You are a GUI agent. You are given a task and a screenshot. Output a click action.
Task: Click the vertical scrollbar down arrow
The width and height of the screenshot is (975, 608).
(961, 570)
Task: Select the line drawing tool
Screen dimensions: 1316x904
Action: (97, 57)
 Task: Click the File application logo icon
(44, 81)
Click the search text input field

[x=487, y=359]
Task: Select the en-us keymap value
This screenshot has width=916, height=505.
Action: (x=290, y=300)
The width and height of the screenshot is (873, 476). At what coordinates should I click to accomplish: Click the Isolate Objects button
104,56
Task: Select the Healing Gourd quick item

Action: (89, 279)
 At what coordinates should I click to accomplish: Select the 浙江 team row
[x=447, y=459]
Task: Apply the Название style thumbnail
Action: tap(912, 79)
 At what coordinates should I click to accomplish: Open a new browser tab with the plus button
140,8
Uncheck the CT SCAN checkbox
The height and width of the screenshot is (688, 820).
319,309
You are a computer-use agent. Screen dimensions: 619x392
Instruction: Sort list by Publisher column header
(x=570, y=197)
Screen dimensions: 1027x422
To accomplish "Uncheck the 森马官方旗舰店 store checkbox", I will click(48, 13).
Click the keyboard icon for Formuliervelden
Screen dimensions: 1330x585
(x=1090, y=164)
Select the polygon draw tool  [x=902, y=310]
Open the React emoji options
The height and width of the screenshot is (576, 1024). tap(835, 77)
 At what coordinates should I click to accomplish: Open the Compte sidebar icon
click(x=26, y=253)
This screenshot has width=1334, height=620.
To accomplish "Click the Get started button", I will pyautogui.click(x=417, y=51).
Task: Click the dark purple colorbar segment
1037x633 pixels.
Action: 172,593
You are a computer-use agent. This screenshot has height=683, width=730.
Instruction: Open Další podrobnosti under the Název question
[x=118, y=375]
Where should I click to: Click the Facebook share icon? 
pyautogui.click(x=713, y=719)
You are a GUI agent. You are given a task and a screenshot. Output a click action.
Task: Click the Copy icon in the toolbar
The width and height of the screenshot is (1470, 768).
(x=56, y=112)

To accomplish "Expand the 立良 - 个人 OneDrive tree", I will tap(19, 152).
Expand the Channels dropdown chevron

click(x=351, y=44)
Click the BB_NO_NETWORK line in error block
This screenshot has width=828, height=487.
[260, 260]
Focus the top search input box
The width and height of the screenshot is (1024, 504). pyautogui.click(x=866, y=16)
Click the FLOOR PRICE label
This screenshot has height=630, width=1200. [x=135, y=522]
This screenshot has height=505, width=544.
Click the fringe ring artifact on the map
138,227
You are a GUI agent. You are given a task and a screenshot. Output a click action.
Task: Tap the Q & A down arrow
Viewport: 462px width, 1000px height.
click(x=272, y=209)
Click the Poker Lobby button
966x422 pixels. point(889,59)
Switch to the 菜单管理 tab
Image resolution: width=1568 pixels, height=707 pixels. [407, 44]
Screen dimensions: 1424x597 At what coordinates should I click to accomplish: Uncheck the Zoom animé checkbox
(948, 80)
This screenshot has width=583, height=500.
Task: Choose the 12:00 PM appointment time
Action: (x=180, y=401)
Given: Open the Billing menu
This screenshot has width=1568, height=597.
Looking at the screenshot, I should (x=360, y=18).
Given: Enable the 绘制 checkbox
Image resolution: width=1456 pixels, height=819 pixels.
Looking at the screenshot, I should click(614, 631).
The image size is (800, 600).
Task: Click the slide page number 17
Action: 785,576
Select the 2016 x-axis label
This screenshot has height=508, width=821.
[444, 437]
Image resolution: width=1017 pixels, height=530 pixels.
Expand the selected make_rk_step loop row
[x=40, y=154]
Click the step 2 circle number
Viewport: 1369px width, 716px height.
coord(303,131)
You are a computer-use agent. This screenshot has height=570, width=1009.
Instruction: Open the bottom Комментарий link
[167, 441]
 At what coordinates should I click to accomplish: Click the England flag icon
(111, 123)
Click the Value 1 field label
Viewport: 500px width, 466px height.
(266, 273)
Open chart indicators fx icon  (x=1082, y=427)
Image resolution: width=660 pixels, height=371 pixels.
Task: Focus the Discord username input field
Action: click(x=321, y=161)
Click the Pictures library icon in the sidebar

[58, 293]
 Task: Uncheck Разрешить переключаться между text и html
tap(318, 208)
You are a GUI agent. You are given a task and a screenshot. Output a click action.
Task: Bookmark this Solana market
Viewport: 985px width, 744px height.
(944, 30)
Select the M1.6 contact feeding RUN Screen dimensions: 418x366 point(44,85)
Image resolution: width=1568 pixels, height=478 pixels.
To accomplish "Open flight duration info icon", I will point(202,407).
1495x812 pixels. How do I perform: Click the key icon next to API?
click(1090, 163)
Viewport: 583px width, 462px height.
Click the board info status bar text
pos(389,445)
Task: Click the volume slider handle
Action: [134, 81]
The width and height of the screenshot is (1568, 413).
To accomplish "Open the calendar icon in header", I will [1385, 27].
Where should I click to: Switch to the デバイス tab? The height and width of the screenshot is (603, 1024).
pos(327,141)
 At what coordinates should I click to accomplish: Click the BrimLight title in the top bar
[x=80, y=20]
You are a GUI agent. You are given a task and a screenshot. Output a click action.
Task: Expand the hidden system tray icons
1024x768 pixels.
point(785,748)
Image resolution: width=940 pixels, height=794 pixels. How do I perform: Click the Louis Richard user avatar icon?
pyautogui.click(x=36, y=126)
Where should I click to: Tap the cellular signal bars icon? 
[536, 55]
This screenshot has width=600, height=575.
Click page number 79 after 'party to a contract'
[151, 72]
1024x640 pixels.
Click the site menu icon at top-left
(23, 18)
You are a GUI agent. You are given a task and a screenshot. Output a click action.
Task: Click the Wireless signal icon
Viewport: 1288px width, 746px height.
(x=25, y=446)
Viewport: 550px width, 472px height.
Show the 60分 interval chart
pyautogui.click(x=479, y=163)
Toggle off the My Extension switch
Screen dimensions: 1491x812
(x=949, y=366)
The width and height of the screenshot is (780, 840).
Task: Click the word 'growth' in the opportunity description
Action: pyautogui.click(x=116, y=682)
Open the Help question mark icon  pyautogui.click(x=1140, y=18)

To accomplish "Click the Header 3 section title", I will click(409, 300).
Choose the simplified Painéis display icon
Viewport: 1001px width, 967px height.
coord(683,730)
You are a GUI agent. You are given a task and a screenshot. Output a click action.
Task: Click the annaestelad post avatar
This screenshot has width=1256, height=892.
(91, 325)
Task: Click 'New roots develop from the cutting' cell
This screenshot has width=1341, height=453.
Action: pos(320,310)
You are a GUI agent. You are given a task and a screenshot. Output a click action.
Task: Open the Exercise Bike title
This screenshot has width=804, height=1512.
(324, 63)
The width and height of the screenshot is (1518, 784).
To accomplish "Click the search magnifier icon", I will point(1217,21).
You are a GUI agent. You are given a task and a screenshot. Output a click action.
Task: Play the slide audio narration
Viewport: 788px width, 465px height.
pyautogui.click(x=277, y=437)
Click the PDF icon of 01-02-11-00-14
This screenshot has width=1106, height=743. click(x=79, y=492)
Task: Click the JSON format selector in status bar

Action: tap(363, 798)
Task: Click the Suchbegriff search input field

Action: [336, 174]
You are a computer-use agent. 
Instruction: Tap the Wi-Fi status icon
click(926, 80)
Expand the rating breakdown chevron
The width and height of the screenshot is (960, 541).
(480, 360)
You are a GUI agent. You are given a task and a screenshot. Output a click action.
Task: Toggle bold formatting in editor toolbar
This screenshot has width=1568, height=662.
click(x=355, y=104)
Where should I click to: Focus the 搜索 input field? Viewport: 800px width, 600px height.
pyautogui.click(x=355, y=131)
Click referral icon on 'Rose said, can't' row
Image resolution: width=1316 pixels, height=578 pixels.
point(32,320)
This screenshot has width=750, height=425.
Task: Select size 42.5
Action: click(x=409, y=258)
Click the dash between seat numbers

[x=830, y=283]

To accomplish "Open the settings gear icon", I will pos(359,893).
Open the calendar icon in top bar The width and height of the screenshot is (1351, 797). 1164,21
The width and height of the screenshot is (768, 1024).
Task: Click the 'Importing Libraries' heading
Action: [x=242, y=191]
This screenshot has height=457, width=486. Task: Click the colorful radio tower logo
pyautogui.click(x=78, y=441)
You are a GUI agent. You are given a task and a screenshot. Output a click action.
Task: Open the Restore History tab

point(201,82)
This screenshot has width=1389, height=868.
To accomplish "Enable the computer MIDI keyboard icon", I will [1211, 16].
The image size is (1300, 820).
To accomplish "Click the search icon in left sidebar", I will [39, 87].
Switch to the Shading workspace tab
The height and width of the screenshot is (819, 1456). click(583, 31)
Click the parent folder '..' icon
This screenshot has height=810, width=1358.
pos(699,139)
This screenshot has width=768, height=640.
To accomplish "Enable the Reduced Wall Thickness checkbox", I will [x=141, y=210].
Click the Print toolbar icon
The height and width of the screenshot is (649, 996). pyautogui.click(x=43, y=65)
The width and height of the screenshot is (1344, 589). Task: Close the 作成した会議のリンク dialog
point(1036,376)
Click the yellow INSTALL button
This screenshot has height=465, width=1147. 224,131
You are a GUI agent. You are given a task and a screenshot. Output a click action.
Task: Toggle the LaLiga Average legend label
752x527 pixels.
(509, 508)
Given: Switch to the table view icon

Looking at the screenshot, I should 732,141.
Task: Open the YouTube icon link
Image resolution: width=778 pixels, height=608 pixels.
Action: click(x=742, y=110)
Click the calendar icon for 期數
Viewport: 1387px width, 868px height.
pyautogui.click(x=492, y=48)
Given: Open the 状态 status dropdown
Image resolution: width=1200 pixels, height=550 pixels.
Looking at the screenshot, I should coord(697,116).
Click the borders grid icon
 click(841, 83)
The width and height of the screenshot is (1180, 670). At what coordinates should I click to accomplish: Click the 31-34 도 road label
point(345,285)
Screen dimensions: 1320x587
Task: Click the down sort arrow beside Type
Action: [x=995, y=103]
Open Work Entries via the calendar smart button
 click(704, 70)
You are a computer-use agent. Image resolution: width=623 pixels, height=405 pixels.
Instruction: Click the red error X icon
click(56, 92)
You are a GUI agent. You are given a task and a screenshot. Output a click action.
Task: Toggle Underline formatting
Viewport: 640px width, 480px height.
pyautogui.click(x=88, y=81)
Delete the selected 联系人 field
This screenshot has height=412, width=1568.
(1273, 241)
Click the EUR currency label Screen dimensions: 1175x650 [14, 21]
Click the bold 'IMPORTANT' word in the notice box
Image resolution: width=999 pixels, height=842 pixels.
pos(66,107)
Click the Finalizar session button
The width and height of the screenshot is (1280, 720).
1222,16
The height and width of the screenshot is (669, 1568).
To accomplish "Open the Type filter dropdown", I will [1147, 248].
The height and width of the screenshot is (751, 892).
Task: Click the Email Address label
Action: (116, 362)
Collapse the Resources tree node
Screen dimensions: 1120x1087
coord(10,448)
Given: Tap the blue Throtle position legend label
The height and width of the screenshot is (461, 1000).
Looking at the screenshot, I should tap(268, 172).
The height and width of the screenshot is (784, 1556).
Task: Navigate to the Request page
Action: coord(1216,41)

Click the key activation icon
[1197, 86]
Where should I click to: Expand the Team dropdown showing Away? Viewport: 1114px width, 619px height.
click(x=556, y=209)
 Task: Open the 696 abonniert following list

=-=-=

### Stated goal:
Put the material above into a Markdown table with the columns Row and Line. Begin at the line containing "will click(409, 300).", continue through the line containing "click(926, 80)", number each row, and omit blank lines.

### Solution:
| Row | Line |
|---|---|
| 1 | To accomplish "Click the Header 3 section title", I will click(409, 300). |
| 2 | Choose the simplified Painéis display icon |
| 3 | Viewport: 1001px width, 967px height. |
| 4 | coord(683,730) |
| 5 | You are a GUI agent. You are given a task and a screenshot. Output a click action. |
| 6 | Task: Click the annaestelad post avatar |
| 7 | This screenshot has width=1256, height=892. |
| 8 | (91, 325) |
| 9 | Task: Click 'New roots develop from the cutting' cell |
| 10 | This screenshot has width=1341, height=453. |
| 11 | Action: pos(320,310) |
| 12 | You are a GUI agent. You are given a task and a screenshot. Output a click action. |
| 13 | Task: Open the Exercise Bike title |
| 14 | This screenshot has width=804, height=1512. |
| 15 | (324, 63) |
| 16 | The width and height of the screenshot is (1518, 784). |
| 17 | To accomplish "Click the search magnifier icon", I will point(1217,21). |
| 18 | You are a GUI agent. You are given a task and a screenshot. Output a click action. |
| 19 | Task: Play the slide audio narration |
| 20 | Viewport: 788px width, 465px height. |
| 21 | pyautogui.click(x=277, y=437) |
| 22 | Click the PDF icon of 01-02-11-00-14 |
| 23 | This screenshot has width=1106, height=743. click(x=79, y=492) |
| 24 | Task: Click the JSON format selector in status bar |
| 25 | Action: tap(363, 798) |
| 26 | Task: Click the Suchbegriff search input field |
| 27 | Action: [336, 174] |
| 28 | You are a computer-use agent.  |
| 29 | Instruction: Tap the Wi-Fi status icon |
| 30 | click(926, 80) |